Look through the material below and report every line that includes "Viewport".

--- START ---

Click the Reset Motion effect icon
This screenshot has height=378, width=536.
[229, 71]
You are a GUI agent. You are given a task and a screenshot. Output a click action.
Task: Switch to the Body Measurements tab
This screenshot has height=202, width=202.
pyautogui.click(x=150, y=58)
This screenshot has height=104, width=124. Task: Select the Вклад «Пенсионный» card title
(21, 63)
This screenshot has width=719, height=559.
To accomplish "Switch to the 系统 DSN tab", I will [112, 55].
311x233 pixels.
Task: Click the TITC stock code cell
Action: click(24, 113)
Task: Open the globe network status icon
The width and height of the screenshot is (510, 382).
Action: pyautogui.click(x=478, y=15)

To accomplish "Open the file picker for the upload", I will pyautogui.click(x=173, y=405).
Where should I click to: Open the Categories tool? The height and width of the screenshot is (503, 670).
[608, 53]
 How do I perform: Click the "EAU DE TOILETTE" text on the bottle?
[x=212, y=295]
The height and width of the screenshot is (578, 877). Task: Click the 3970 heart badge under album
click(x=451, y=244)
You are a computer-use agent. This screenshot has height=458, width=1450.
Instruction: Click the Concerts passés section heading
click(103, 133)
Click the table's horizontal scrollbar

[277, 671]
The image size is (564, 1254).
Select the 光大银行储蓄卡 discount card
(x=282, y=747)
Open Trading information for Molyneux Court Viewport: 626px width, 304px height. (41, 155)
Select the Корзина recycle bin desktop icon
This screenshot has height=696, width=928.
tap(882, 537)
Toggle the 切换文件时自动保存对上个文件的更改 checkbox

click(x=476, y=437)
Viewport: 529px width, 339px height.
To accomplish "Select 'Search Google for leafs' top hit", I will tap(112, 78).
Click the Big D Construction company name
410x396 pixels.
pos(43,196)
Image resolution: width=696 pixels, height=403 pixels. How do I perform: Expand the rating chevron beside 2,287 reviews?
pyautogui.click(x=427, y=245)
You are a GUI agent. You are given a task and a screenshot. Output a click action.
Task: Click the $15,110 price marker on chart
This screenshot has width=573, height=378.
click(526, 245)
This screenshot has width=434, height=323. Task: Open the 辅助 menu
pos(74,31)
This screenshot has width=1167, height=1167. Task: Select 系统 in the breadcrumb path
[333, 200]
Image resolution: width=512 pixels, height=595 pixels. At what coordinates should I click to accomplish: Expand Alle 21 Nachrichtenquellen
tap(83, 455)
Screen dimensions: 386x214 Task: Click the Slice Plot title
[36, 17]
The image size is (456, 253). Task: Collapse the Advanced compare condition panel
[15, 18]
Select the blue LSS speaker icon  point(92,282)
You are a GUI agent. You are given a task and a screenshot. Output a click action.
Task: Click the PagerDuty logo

--- END ---

Answer space
Open Trading information for Molyneux Court Viewport: 626px width, 304px height. (41, 155)
Viewport: 529px width, 339px height.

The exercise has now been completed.